Nos deixe chover no molhado: Cidinha da Silva é um dos nomes mais importantes da crônica brasileira. Não é novidade, esta é a sua fama. Apenas somos parte do coro. E fazemos questão de reforçar isso porque, mais uma vez, ela não nos permite esquecer. Vamos falar de relações raciais? (publicado em 2024 pela Autêntica) é coletânea que vai direto ao ponto ao remexer as vísceras de questões tão caras e ainda carentes de debates sérios. Seu ponto de vista, como de costume, é sempre bem vindo.
Não. Não é que não exista discussões em torno dos assuntos trabalhados por Cidinha no livro. Há, sim. Mas a necessidade de ainda se debater tais pautas e, sobretudo, levá-las com rigor, ainda se faz atual — o que deveria chocar, mas não surpreende ninguém. E não é que os temas das crônicas presentes nessa reunião seja novidade na carreira de autora. Pelo contrário: o cerne deles é um dos grandes objetos do seu projeto literário. Mas a organização aqui, o tom, o foco mais acentuado, faz com que Vamos falar de relações raciais? tenha uma dinâmica talvez mais militante do que o de costume de outras de suas coletâneas. E esse toque é mais uma coisa a dar força à obra, para além daquela advinda dos próprios textos, é claro.

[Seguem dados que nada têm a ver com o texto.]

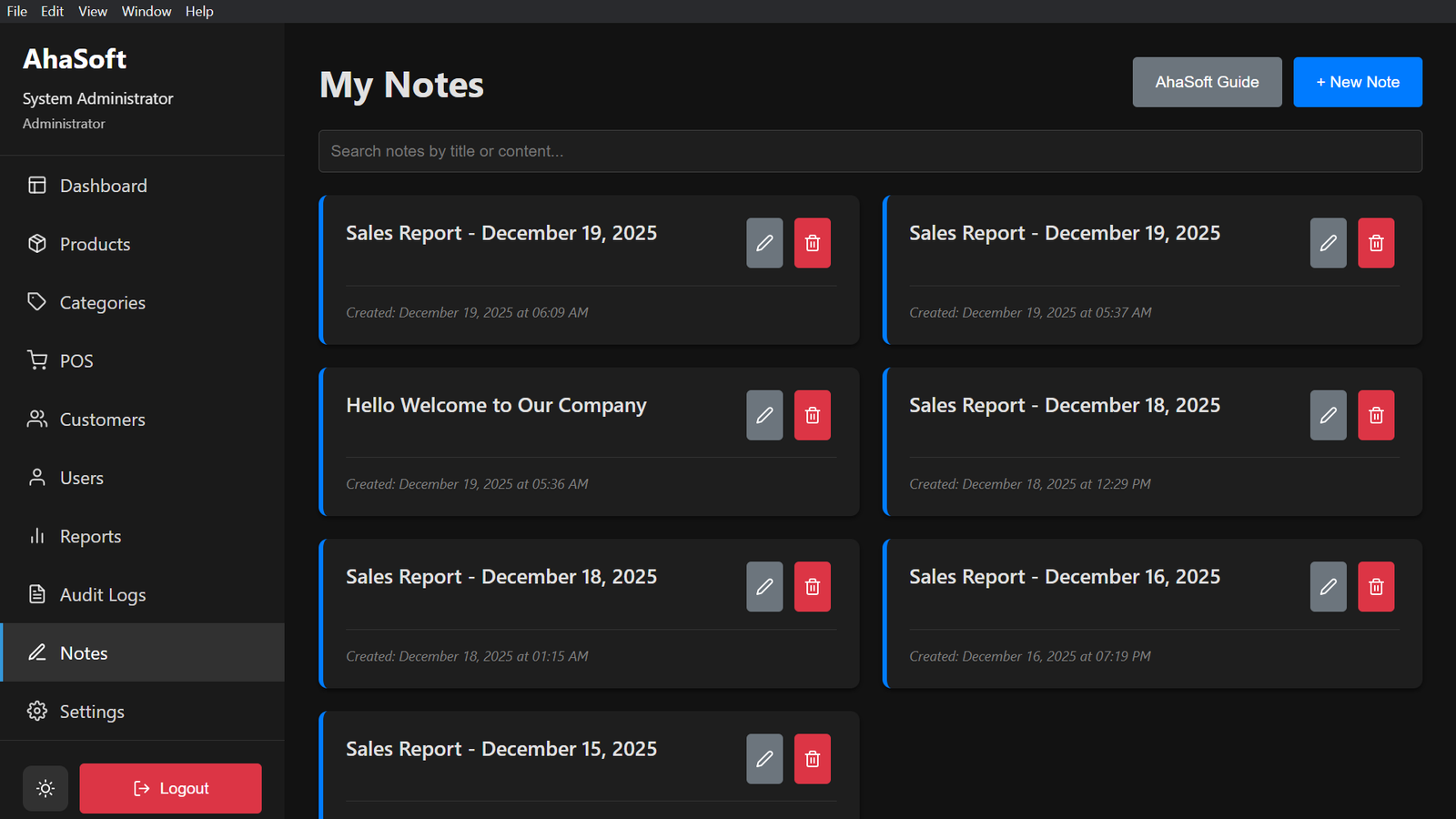Log out using the Logout button
The image size is (1456, 819).
170,788
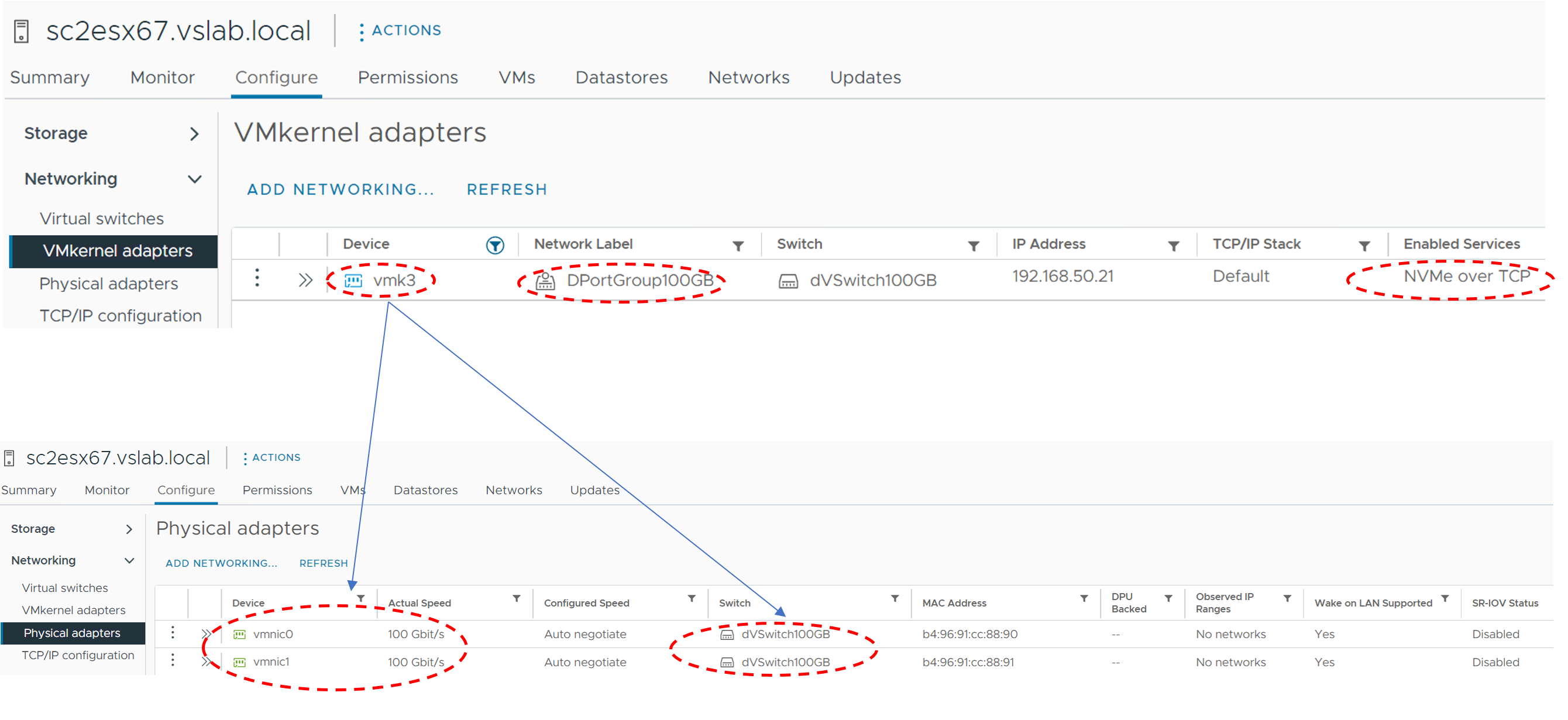Collapse the Networking section in top sidebar
This screenshot has width=1568, height=720.
194,180
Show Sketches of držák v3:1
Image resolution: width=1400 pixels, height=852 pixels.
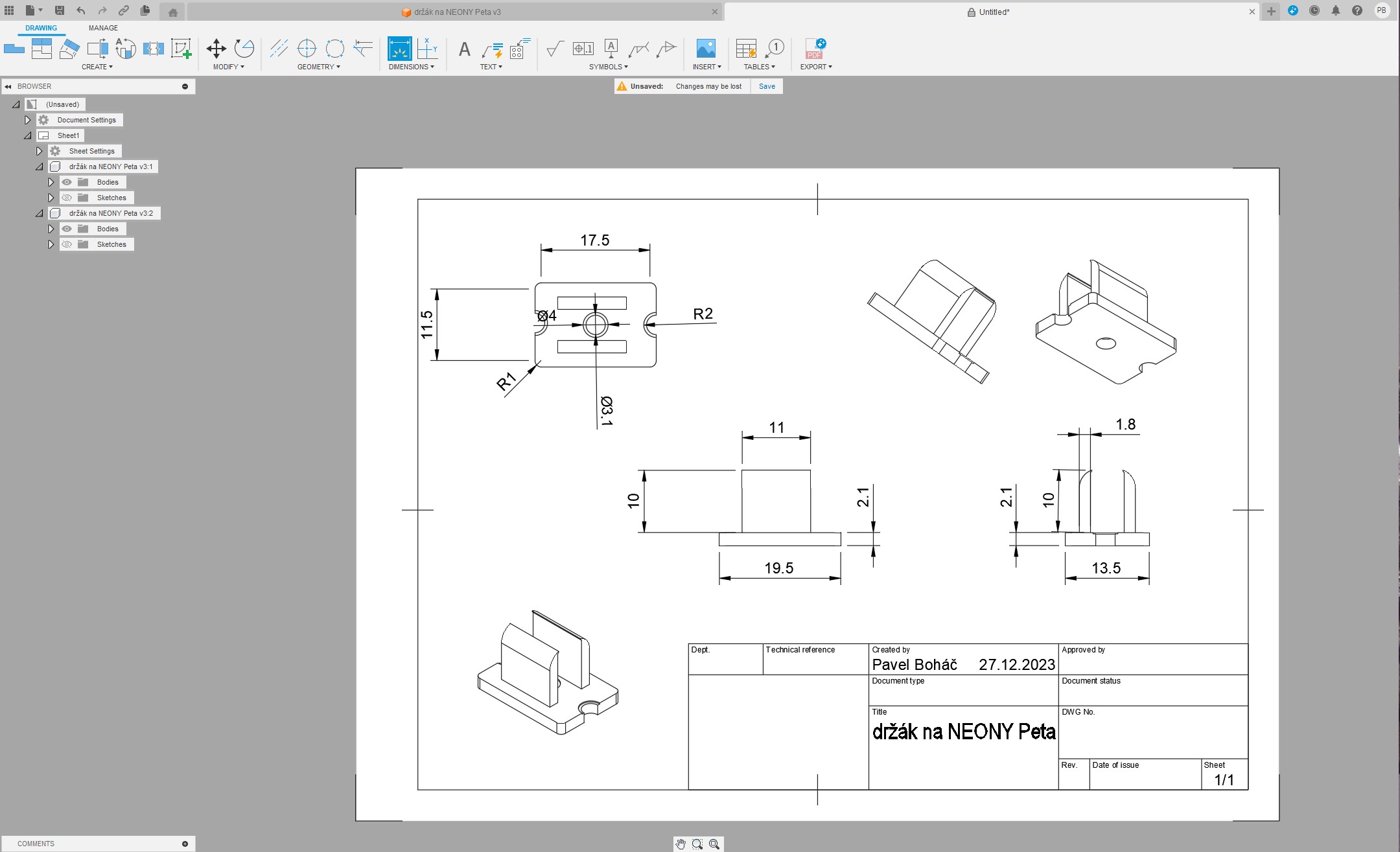[67, 198]
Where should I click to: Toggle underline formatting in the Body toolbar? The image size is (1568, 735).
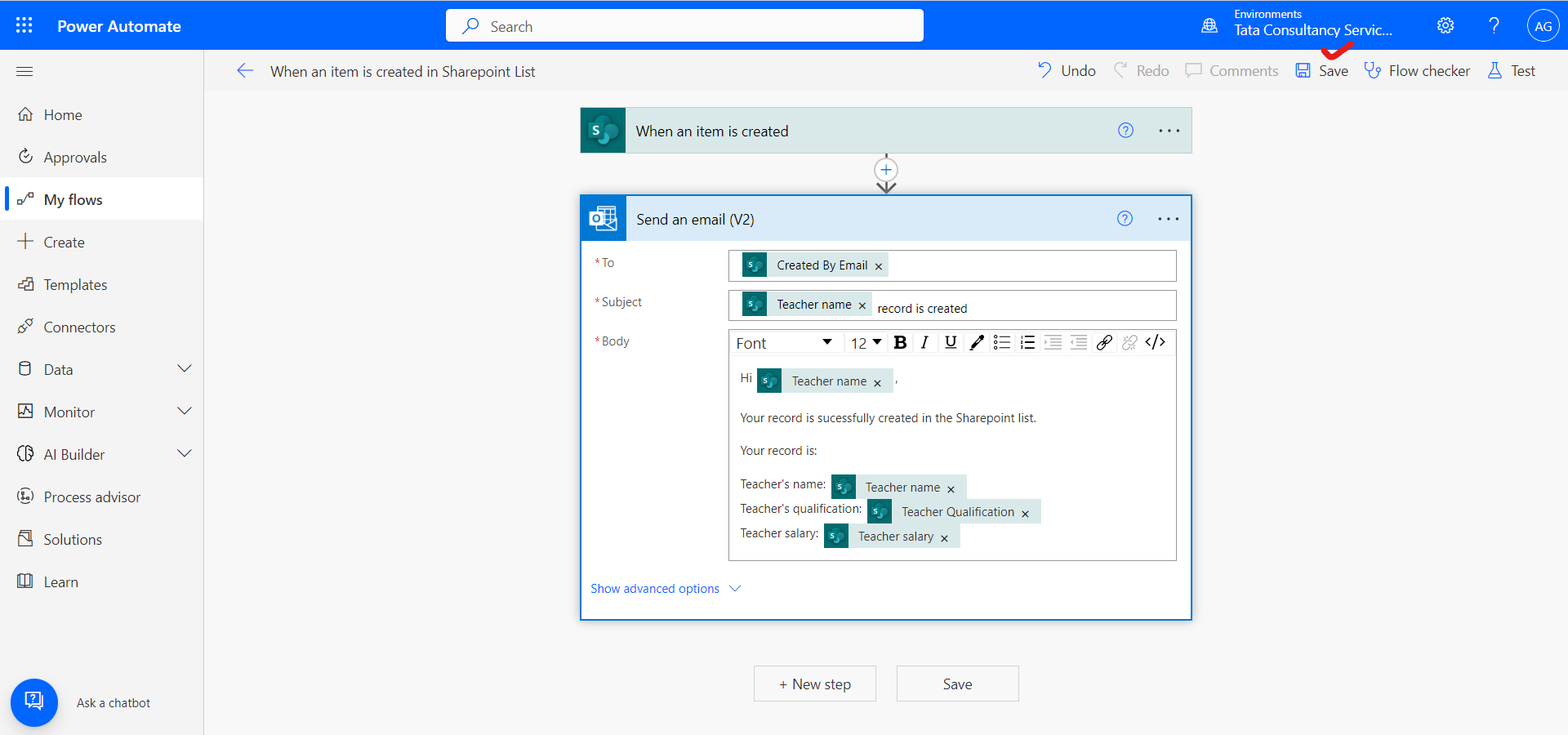pos(950,342)
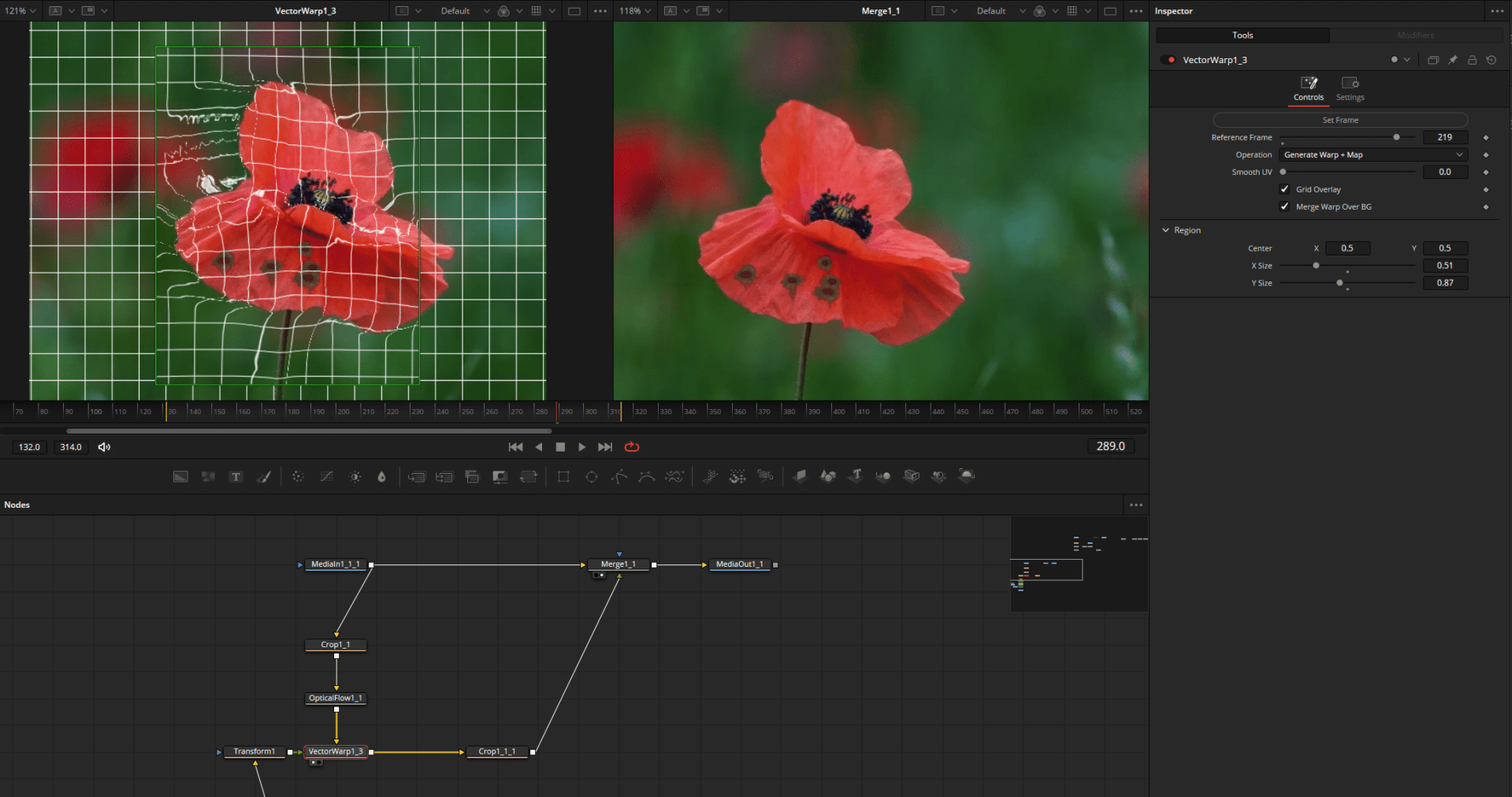Open the Operation dropdown showing Generate Warp + Map
This screenshot has width=1512, height=797.
(1373, 155)
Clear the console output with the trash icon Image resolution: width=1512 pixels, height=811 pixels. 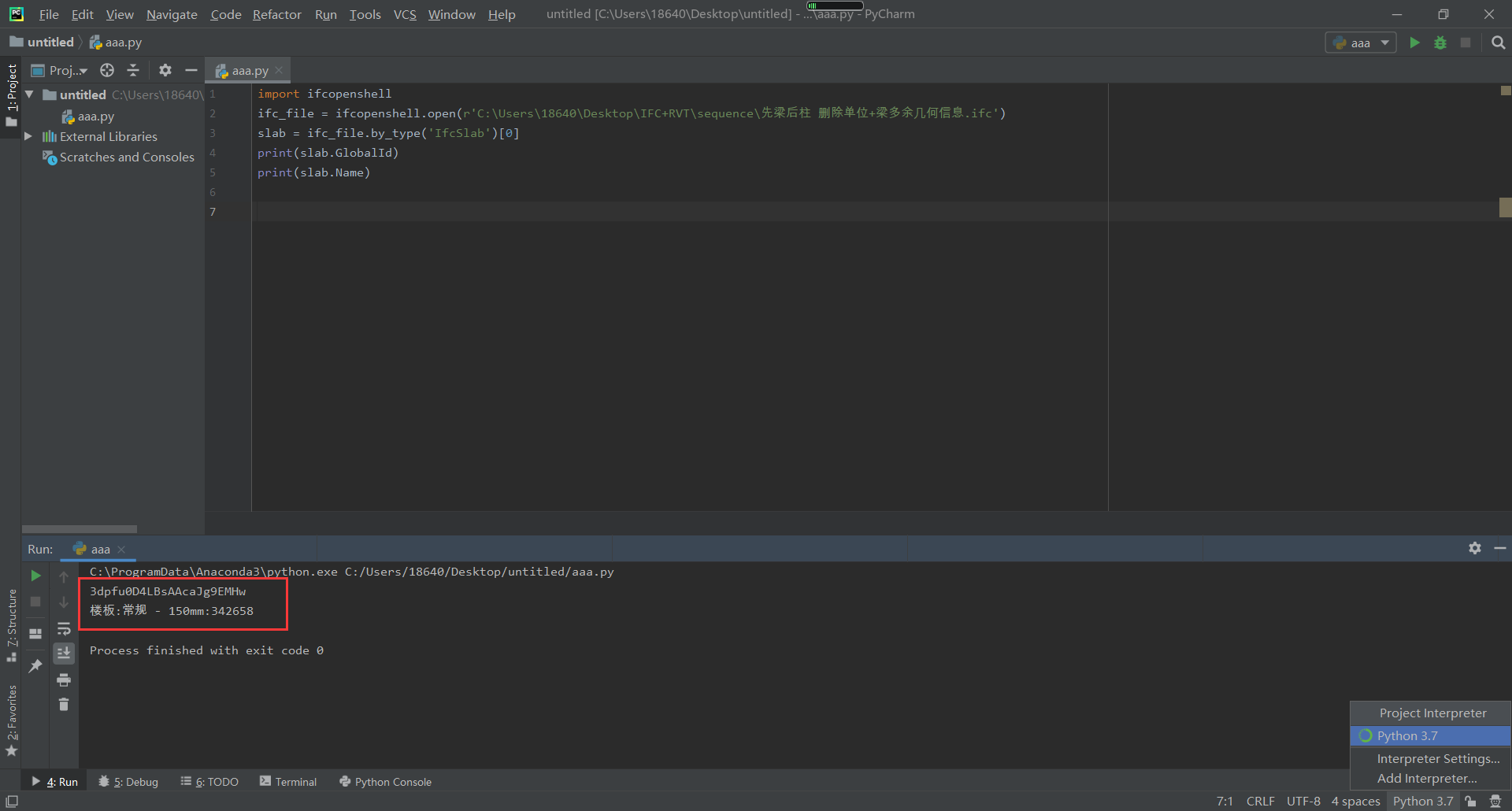[x=64, y=705]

Ao todo, são vinte e sete crônicas que mostram toda a versatilidade e repertório de Cidinha da Silva. A maneira como ela transita com desenvoltura por assuntos tão diversos só reafirma a percepção que não vem de hoje a respeito dela ser uma excelente comentarista social, se voltando com seriedade até quando o foco da prosa não parece exigir tal entrega. Para ela, tudo merece ser tratado com o devido respeito. Afinal, para que a escritora se preocuparia em dar forma às suas ideias se fosse de outro jeito?
O livro abre com um texto que trata do colorismo. Assunto que ganhou grande destaque nos debates — sobretudo, virtuais — brasileiros, mas que, com razão, merece o questionamento crítico que a autora faz. Quando ela pergunta se isso faz sentido no Brasil, não poderia ser mais óbvia: precisamos pensar em raça a partir do nosso país, não dos Estados Unidos. E isso ainda se desdobra, mesmo que brevemente, na crônica seguinte, quando ao falar da grandeza de Angela Davis, “uma mulher comunista cuja radicalidade foi transformada em insumo de uma imagem popstar para consumo volátil e instantâneo da plateia da vez”, nos lembra, a partir da própria Davis, que este é o país de Lélia Gonzalez. Nosso território, nosso chão, importa. E não é de hoje que, explícita ou implicitamente, a autora bate nessa tecla.
E como já é de praxe, Cidinha da Silva, com firmeza e agudeza, não deixa que acontecimentos violentos e, portanto, importantes, sumam de nossa memória coletiva e passem em branco. É o que faz, por exemplo, com o caso do menino Miguel, de apenas cinco anos, que morreu por conta do descaso e desprezo de Sari Gaspar Corte Real, patroa de sua mãe, Mirtes, que ao estar responsável pela criança, a deixou por si só, mandando-a em busca da mãe, que havia saído para levar o cachorro da família para passear, resultando na sua queda de um altura de trinta e cinco metros. Caso escandaloso, que tomou conta da mídia nacional na época, sendo reflexo do racismo à brasileira, e que no fim das contas acabou ocasionando apenas uma vítima sem responsabilidade real e prática para quem cometeu o crime. Há outros casos no livro.
É importante dizer que também há espaço para outras histórias em Vamos falar de relações raciais?. Assim como enfia o dedo em feridas abertas, Cidinha da Silva também celebra o que há de ser celebrado. É o que acontece em “Tardes negras na Paulista”, no qual comenta as exposições a respeito de Sueli Carneiro, no Itaú Cultural, e Carolina Maria de Jesus, no Instituto Moreira Salles, ambas na Avenida Paulista. É o que também acontece em “Michelle e Obama”, crônica que versa sobre o amor público entre o ex-presidente estadunidense e a ex-primeira dama. Um símbolo que nos lembra que, sim, a mulher negra merece ser amada.
Vamos falar sobre relações raciais? é um instrumento importante para uma formação crítica ante o racismo. Talvez o livro mais professoral de Cidinha — não sabemos se tal percepção é influenciada pelos blocos “Vamos conversar mais?”, ao final de cada texto, assim como os QR codes que levam para materiais fora da economia deles, ambas as coisas contribuindo para a expansão dos debates propostos, ideais para contextos como o da sala de aula. Política, assim como a autora sempre foi, a coletânea condensa as melhores qualidades da escrita de Cidinha da Silva com um direcionamento mais combativo. Movimento sempre admirável de uma autora que nunca se colocou em cima do muro.